Voor het formeren van elektrolytische condensatoren
tijdens de meting zijn een aantal gelijkspanningen tussen 10 en 250 Volt beschikbaar.
Verder kunnen lekweerstanden tot 200 Mohm worden bepaald, alsmede
verlieshoeken.
De nauwkeurigheid van de metingen ligt tussen 1,5 en
3 procent.
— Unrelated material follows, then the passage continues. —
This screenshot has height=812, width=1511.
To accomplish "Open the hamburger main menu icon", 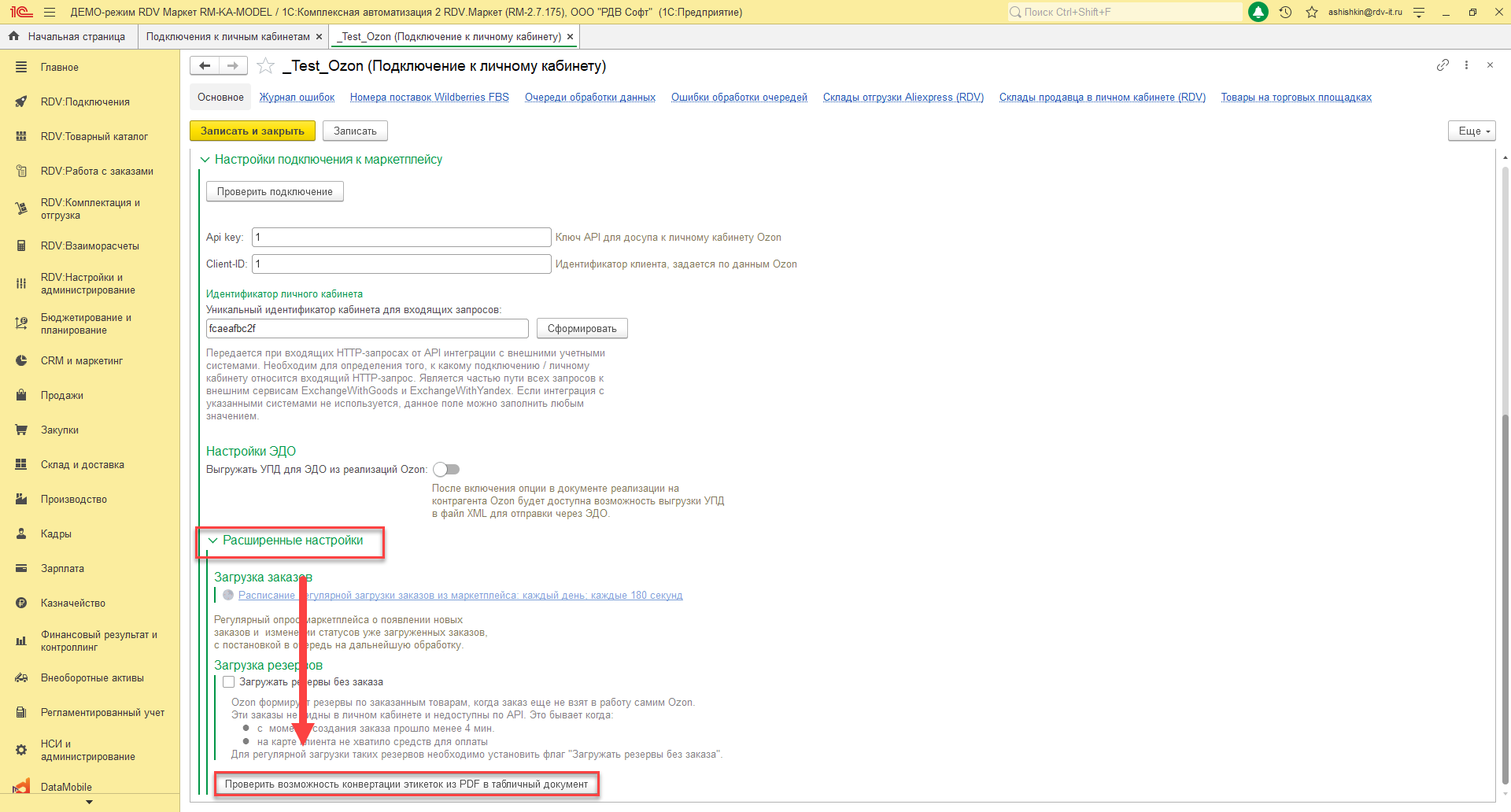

Bij gebruik van een externe ijkweerstand, -zelfinductie
of -condensator is de maximale nauwkeurigheid 0,3%. Het is ook
mogelijk om gebruik te maken van een externe brugvoeding
(bijvoorbeeld 1000 Hz) van maximaal 3 Volt.
De onbekende weerstand of condensator wordt
aangesloten op de meetbussen R resp. C. Vlak daarboven zit de bereik
schakelaar: 10 tot 10+6. Met de instelknop rechts onder wordt de
brug in balans gebracht, de knop links onder regelt hierbij de
gevoeligheid van de nul aanwijzing. Zo nodig wordt met de knop
rechts boven de verlieshoek bijgeregeld.
Philips folder 1949
In de praktijk is dit meettoestel een nuttig en
degelijk gereedschap gebleken bij het herstel van oude radio's en
grammofoons.
De eerste versies van de GM4144 zijn uitgerust met
een EM4 i.p.v. de EM34 indicatorbuis. Ook is de kwaliteit van
sommige condensatoren en weerstanden minder goed, bij een
restauratie moet hier rekening mee worden gehouden. Verder hebben
deze oudere toestellen geen rubberen "pootjes" en zit het
Philips schildje midden op de wijzerplaat.
De eerste eigenaar van dit apparaat was de Chr.
M.T.S. in Rotterdam.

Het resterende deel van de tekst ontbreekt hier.